> [Work task]
Starting at the line that contains "Infopapers (135, 74)" and stopping at the line that contains "Data Access", restate each line of the records below exactly. Omit the pictures.

> [Study material]
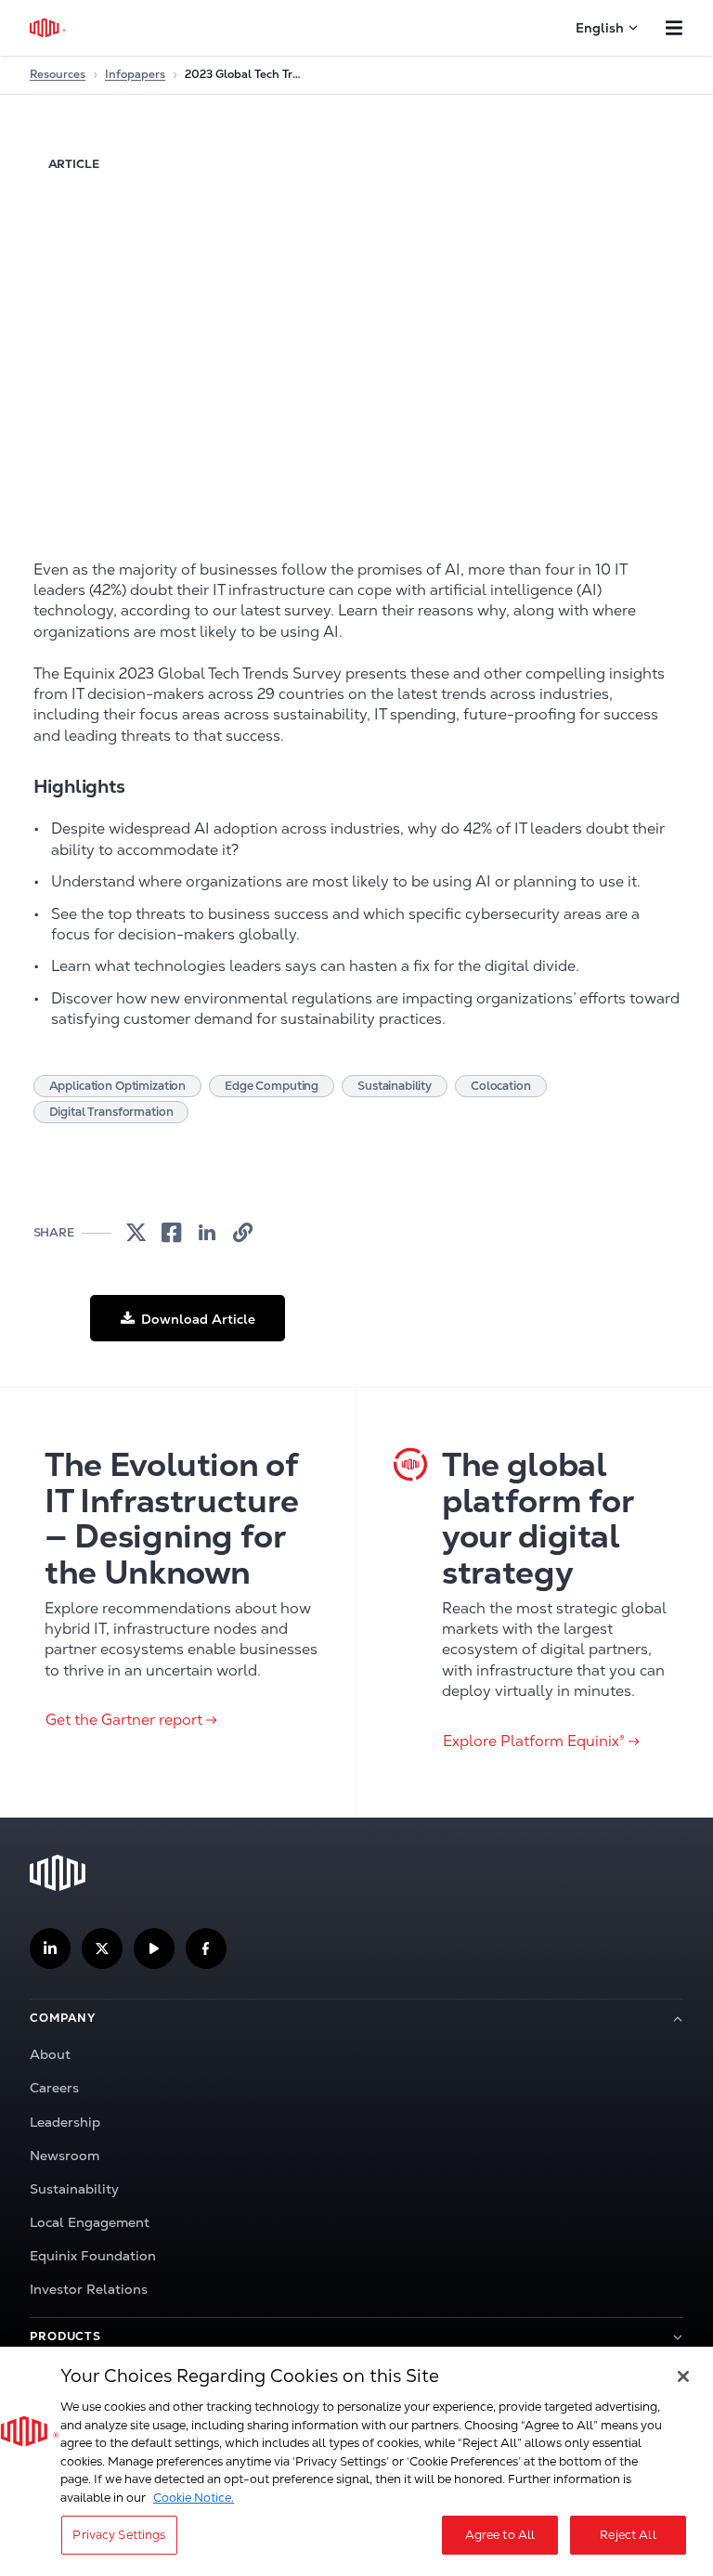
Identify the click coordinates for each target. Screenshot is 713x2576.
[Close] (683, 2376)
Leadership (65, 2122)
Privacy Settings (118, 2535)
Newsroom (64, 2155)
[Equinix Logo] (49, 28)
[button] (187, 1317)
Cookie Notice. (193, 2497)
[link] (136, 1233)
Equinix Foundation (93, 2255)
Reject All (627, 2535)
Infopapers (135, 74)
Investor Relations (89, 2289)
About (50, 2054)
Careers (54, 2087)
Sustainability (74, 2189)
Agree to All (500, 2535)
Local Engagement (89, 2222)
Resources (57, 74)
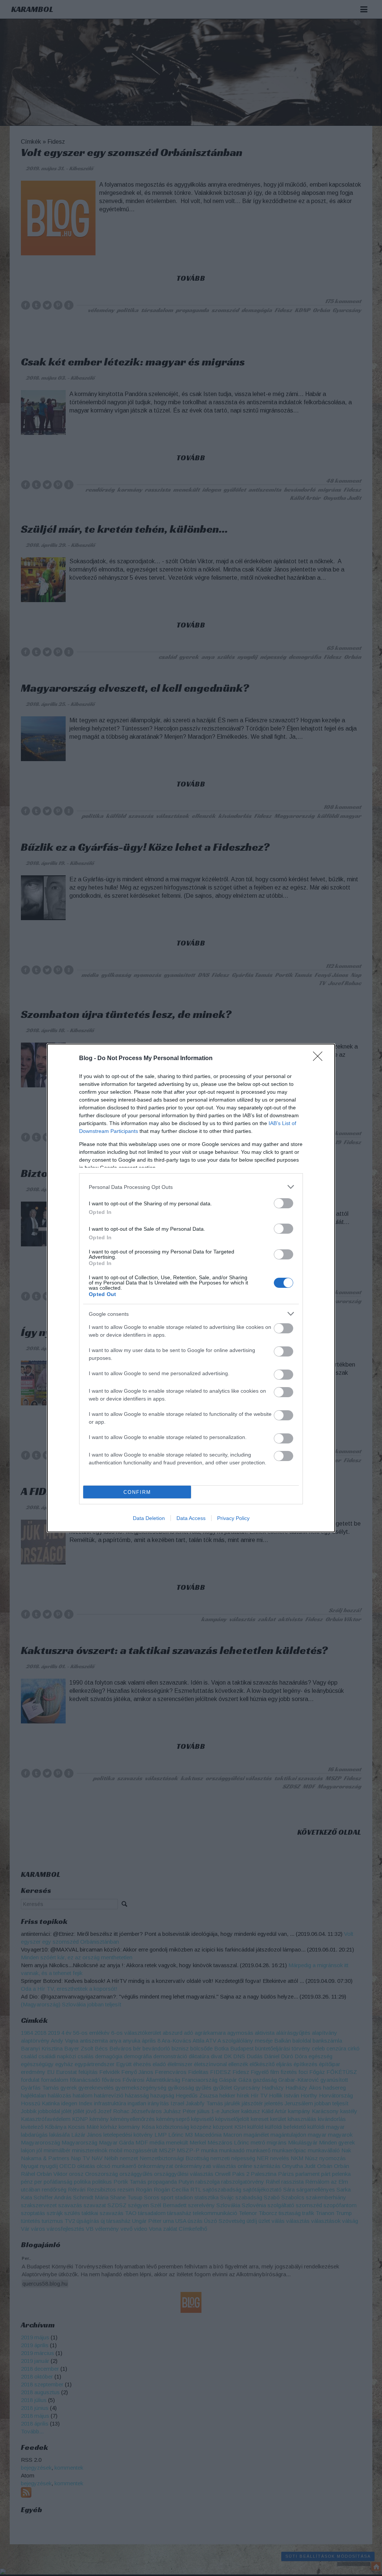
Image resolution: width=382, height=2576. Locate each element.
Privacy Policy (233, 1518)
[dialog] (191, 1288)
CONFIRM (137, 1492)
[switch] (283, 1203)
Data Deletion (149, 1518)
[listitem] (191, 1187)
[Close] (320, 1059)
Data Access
---
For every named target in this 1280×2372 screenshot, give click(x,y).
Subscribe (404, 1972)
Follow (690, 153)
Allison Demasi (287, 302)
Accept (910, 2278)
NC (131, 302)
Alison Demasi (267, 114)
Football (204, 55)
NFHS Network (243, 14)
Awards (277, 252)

> [Response to this exercise]
Infopapers (135, 74)
Investor Relations (89, 2289)
About (50, 2054)
Careers (54, 2087)
Sustainability (74, 2189)
Agree to All (500, 2535)
Local Engagement (89, 2222)
Resources (57, 74)
Image resolution: width=382, height=2576. Locate each element.
Privacy Policy (233, 1518)
[dialog] (191, 1288)
CONFIRM (137, 1492)
[switch] (283, 1203)
Data Deletion (149, 1518)
[listitem] (191, 1187)
[Close] (320, 1059)
Data Access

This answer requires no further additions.